Because we use SSO to access many of our online accounts, we may not think twice before entering usernames and passwords on these spoofed pages. Cybercriminals are counting on this to steal user credentials.
How a browser-in-the-browser attack works
Rather than redirecting users to a spoofed website, threat actors running a BitB attack create a fake pop-up within the page you’re already on (which may either be set up for the attack or compromised in some way).

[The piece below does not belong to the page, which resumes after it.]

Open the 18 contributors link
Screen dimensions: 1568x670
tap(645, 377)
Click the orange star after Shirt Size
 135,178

Using HTML, CSS, and JavaScript, they’re able to design a login window that looks exactly like the real one, right down to the lock icon and URL in the pop-up’s address bar.

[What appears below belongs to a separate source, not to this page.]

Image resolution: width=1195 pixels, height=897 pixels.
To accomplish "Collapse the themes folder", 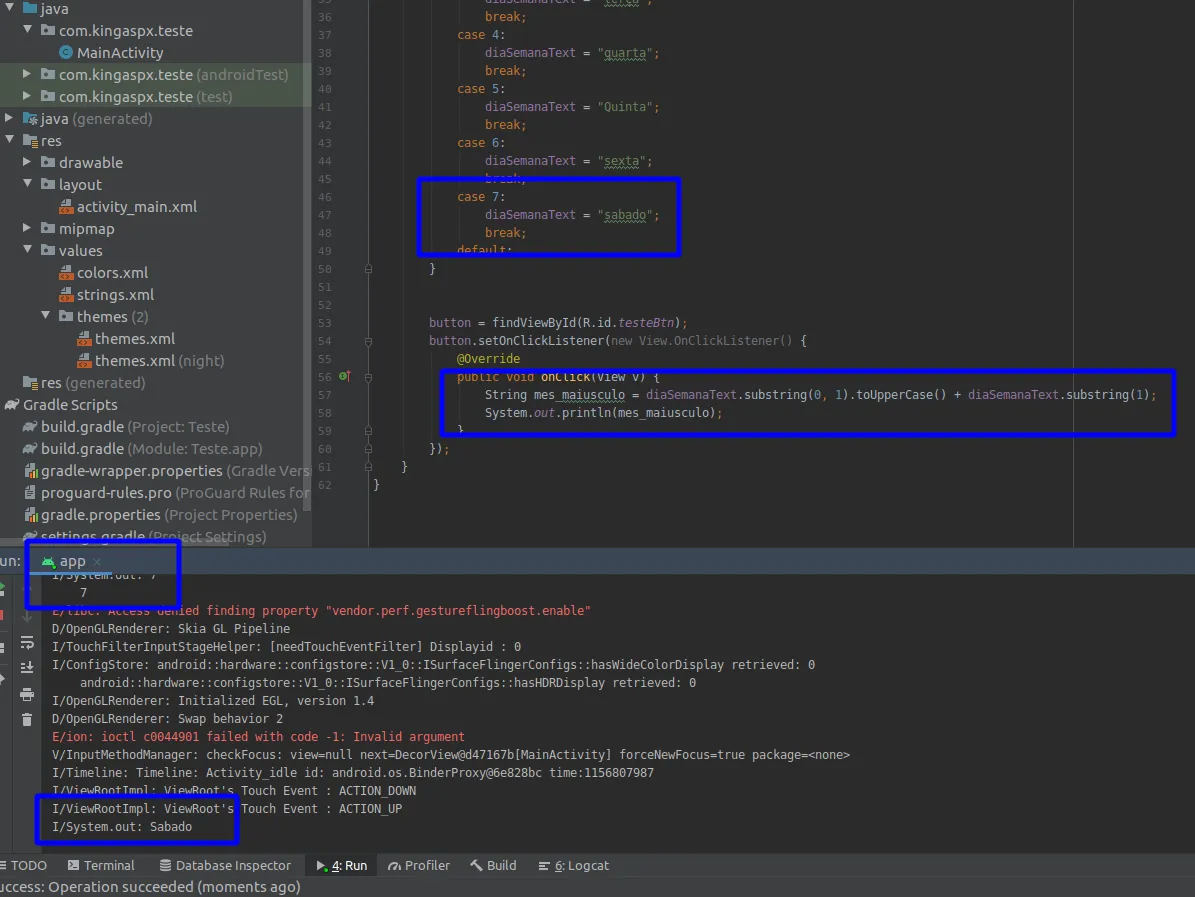I will click(46, 317).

These fake login windows typically appear in a seamless fashion, such as after a click or redirect you’re expecting to lead to SSO. Obviously, entering your credentials hands them directly to the attackers, who can either use or sell them.
Fraudulent pop-ups often imitates SSO such as Google, Apple, and Microsoft, though they may exploit any login portal. Earlier this year, researchers at Silent Push identified a BitB phishing campaign targeting Steam users, specifically those playing Counter-Strike 2. Gamers saw a fake browser pop-up window displaying the URL of the real Steam portal, making them more likely to enter their credentials without suspicion. The attackers also featured the likenesses of eSports team NAVI to lend credibility.
Signs of a BitB scam
Because threat actors are able to so closely imitate trusted sign-on pages, including using the real domain in the address bar, a visual inspection may not be enough to catch the fraud. Instead, you need to interact with the window in some way.
What do you think so far?
In many cases, a genuine SSO pop-up can be dragged around and away from the browser page it appears on top of, so you can first try to move it elsewhere on your screen. However, some SSO dialogs are static, so if you can’t drag it, try to highlight the URL or click the padlock icon to show certificate details. If these elements are fake, you won’t be able to interact with them at all because the window itself is just an image.
This is also an excellent reason to use a secure password manager to fill your credentials instead of entering them manually. A password manager will work only on the legitimate domain. If it doesn’t autofill, don’t automatically override it—check to ensure the pop-up is real.
You should also have a strong form of multi-factor authentication (MFA) enabled wherever possible, so even if your username and password are somehow compromised, attackers won’t have the additional factor needed to actually access your account. Note that hackers can still phish some forms of authentication—physical keys along with biometrics and passkeys are the most secure options.